- [Data for processing]:
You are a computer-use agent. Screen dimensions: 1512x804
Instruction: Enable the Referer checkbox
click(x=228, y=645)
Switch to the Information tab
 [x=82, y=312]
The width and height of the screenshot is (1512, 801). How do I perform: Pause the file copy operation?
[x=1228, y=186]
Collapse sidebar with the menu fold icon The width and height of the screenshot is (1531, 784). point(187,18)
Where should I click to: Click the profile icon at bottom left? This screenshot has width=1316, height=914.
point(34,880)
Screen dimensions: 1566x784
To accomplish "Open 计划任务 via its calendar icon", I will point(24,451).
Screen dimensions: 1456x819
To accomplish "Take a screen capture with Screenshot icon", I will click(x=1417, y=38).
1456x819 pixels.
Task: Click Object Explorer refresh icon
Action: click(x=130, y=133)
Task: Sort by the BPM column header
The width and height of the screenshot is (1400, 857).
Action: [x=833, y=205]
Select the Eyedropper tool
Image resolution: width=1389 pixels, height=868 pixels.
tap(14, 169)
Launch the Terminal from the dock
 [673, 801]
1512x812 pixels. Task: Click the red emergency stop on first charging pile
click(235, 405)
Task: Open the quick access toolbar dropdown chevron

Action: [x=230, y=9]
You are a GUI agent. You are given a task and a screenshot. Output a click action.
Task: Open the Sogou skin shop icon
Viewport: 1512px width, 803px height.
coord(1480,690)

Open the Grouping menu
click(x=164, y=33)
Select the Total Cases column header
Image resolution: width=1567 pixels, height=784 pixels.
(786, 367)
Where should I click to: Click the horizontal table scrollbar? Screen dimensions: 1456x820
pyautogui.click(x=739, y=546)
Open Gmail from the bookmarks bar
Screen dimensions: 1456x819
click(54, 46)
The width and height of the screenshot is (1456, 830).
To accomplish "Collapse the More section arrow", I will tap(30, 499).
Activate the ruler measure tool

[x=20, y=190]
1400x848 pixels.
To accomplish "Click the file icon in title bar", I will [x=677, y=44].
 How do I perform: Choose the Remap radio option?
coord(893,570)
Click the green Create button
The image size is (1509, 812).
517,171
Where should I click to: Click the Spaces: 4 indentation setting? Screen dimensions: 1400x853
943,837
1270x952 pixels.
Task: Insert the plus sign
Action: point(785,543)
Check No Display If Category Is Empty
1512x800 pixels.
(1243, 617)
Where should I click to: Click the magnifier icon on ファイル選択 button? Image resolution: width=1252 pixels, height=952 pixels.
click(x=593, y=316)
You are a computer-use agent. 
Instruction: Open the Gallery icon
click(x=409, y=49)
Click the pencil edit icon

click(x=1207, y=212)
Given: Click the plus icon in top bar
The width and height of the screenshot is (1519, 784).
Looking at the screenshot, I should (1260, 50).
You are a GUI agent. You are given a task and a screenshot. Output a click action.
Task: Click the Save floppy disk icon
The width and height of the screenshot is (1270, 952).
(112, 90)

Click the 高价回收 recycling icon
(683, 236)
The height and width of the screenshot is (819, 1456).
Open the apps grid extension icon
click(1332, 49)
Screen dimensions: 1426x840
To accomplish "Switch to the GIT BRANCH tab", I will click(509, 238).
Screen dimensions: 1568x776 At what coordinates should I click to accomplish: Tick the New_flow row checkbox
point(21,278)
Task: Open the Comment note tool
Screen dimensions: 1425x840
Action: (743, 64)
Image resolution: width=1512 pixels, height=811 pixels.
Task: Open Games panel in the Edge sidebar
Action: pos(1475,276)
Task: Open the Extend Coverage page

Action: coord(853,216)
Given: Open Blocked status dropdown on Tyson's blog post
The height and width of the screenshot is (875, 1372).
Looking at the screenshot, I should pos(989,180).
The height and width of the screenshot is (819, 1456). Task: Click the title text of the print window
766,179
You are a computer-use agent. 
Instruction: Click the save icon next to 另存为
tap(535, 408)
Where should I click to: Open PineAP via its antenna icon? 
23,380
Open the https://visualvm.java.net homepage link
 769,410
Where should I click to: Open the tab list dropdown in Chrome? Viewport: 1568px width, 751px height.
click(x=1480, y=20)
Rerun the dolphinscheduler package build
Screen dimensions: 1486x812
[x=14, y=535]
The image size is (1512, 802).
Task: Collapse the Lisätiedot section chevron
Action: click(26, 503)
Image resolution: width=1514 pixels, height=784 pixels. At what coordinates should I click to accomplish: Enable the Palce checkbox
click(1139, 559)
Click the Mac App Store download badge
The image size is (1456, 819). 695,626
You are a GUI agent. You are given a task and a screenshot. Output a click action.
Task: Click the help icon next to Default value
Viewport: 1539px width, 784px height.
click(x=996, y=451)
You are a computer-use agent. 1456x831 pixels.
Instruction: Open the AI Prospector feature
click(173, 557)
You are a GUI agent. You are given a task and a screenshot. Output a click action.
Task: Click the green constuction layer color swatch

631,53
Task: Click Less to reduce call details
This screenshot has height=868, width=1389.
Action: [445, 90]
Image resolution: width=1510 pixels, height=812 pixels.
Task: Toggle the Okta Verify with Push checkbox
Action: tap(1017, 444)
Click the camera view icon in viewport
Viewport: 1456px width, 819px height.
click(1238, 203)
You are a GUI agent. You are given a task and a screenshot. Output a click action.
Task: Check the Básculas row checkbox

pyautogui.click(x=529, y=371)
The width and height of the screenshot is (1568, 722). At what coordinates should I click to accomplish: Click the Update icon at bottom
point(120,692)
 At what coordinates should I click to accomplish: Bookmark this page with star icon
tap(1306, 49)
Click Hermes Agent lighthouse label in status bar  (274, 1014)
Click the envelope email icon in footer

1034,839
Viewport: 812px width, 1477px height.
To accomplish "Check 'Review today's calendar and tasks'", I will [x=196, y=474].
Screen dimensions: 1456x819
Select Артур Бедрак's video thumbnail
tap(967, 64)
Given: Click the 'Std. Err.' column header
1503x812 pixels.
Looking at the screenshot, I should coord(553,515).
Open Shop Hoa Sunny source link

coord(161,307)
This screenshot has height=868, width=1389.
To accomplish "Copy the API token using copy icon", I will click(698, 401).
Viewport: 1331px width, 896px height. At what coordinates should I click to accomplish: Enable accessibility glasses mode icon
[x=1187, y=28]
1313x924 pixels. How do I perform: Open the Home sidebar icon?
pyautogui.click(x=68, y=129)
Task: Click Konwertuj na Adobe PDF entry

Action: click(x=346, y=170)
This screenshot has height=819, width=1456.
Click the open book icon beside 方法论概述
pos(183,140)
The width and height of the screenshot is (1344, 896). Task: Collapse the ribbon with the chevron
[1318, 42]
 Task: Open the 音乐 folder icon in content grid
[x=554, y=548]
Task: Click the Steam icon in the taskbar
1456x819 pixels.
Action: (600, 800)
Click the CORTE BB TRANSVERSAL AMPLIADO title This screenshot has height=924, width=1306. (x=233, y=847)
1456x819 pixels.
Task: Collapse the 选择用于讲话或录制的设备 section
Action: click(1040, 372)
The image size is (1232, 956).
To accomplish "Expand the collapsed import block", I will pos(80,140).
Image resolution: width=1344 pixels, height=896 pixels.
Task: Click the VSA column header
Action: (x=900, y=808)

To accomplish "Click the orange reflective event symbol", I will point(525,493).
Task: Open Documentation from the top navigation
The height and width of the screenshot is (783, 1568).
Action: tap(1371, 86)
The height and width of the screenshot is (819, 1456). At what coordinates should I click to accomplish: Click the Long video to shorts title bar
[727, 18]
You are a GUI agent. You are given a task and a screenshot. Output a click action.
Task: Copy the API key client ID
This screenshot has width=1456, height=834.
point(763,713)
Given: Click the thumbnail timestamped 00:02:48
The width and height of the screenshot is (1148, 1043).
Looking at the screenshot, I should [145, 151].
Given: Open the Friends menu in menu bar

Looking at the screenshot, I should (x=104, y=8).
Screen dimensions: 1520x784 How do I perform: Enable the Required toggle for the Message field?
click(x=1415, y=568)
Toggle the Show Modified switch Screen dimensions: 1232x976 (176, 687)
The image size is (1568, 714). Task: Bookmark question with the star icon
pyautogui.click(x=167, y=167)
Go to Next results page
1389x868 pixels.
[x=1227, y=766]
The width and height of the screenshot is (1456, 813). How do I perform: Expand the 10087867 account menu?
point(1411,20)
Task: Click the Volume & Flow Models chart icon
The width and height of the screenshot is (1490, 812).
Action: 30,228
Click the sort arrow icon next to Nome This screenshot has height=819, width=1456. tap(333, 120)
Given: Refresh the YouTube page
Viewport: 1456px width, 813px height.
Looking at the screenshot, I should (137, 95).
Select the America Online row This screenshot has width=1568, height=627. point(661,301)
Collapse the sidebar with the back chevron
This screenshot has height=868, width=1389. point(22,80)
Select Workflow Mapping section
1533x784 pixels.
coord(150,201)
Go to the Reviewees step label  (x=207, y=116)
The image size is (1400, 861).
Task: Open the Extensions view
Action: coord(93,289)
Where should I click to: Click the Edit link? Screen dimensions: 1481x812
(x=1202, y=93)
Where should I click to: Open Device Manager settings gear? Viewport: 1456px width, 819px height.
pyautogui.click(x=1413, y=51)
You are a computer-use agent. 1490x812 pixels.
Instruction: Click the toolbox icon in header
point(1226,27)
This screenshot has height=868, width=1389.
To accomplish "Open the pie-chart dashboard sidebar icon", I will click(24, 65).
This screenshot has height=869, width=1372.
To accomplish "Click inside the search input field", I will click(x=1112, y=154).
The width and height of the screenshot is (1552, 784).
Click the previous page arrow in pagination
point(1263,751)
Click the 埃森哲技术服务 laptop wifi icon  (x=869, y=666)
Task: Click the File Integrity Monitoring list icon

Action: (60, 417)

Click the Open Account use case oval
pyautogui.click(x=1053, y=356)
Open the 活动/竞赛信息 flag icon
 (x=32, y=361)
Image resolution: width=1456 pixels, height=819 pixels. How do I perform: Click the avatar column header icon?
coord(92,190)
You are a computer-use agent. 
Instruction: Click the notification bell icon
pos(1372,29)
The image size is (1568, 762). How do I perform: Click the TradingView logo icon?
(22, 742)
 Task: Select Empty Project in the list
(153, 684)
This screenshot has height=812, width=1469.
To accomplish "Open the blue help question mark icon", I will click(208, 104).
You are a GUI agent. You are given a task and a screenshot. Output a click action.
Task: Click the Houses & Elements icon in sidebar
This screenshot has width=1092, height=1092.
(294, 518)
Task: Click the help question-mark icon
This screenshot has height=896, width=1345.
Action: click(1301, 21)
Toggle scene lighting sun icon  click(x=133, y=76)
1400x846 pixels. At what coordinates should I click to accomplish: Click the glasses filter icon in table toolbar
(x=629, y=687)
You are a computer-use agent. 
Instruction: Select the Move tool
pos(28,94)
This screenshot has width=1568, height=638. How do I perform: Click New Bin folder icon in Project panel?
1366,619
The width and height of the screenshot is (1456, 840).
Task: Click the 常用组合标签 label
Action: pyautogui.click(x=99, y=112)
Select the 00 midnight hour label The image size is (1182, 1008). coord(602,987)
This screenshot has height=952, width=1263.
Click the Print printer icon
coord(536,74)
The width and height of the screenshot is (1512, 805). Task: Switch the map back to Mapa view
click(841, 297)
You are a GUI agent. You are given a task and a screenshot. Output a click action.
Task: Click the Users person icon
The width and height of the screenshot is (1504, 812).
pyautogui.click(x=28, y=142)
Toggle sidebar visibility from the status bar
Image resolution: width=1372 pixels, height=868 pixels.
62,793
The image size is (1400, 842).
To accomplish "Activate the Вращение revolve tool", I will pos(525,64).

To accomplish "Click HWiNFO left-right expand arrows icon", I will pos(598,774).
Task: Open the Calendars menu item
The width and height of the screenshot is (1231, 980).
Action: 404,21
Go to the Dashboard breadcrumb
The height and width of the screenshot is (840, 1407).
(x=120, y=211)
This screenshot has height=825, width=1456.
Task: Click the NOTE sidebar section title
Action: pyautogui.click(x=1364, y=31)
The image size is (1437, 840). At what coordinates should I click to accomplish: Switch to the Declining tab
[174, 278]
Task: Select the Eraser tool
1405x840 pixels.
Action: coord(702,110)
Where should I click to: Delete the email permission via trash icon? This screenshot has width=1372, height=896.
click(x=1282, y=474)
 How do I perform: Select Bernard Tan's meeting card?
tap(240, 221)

- [Directions for this task]: Filter the records above down to the lines containing "help".

- [Exercise result]:
Task: Click the help icon next to Default value
To accomplish "Open the blue help question mark icon", I will click(208, 104).
Task: Click the help question-mark icon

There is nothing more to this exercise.